O caos pandêmico na China certamente tem trazido relevante impacto para o varejo brasileiro nas últimas semanas. O resultado disso virá ao mercado somente no segundo semestre, quando os balanços do período entre abril e junho forem divulgados. Por ora, cabe às empresas estancar as perdas estimadas.
O que está acontecendo na China
Desde o final de março, a megalópole Xangai, centro comercial da China que abriga cerca de 26 milhões de pessoas -mais que o dobro da cidade de São Paulo -, está de portas fechadas.
As rígidas restrições colocadas em prática pelo governo fazem parte da iniciativa de “Covid zero”. O país, marco zero da pandemia ainda no fim de 2019, tem por objetivo eliminar por completo e é avesso à mínima transmissibilidade da doença.
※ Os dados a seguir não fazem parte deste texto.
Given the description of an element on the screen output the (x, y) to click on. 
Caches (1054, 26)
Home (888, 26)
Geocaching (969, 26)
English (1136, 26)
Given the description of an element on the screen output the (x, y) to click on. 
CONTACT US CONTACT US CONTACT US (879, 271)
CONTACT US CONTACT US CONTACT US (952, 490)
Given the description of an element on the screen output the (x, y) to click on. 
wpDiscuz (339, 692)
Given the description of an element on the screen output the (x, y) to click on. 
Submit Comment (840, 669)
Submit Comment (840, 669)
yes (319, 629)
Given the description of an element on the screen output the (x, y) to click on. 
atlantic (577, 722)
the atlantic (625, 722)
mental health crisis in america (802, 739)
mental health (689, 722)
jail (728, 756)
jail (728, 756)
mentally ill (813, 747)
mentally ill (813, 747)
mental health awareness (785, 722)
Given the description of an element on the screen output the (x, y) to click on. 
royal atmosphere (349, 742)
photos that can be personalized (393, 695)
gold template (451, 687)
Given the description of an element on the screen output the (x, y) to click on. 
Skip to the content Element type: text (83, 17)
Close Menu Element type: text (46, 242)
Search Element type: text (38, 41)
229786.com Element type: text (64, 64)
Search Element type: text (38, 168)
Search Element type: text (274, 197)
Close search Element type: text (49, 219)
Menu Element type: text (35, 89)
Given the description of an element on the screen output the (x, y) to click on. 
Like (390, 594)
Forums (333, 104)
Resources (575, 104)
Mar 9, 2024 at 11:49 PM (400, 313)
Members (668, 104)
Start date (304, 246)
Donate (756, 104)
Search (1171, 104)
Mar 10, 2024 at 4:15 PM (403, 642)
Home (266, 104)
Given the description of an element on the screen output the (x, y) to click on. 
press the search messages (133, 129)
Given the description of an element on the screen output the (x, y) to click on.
Esse “extremo” no combate à pandemia tem gerado insatisfação entre os moradores. Alguns estão confinados há mais de um mês e encontram dificuldades para suprirem suas necessidades básicas diárias.
Por conta das restrições à mobilidade terrestre, os portos da China estão congestionados, o que trouxe à tona novamente o entrave logístico instaurado sobre o comércio global durante o pico da pandemia.
O porto de Xangai, o maior do mundo em termos de toneladas transportadas, tem filas de espera, pressionando o escoamento da produção chinesa. A queda da atividade afeta particularmente a oferta de semicondutores e peças para produtos eletrônicos e eletroeletrônicos mundo afora.
A tolerância zero ainda não dá indícios de que está perto de acabar, com casos ainda sendo registrados fora das áreas sob forte lockdown em torno de Xangai. Na última segunda-feira (2), foram anotadas 58 infecções pelo vírus.
Dados do governo chinês registram pouco mais de 14 mil mortes pela Covid-19 desde o início da pandemia.
Do ponto de vista de expectativa para a “normalização” do cenário, pode-se esperar que os lockdowns na China não demorem muito a cessar, principalmente na capital Pequim, embora não haja indícios do fim.
No segundo semestre deste ano, ocorrerá o Congresso do Partido Comunista. O governo do país aprovou uma resolução no fim de 2021, podendo fazer com que o presidente Xi Jinping alcance seu terceiro mandato, o que até então não era possível.
Uma boa aceitação por parte de Pequim é bem-vinda, embora a ditadura do país dificilmente mude de plano em razão do descontentamento ou aprovação pública.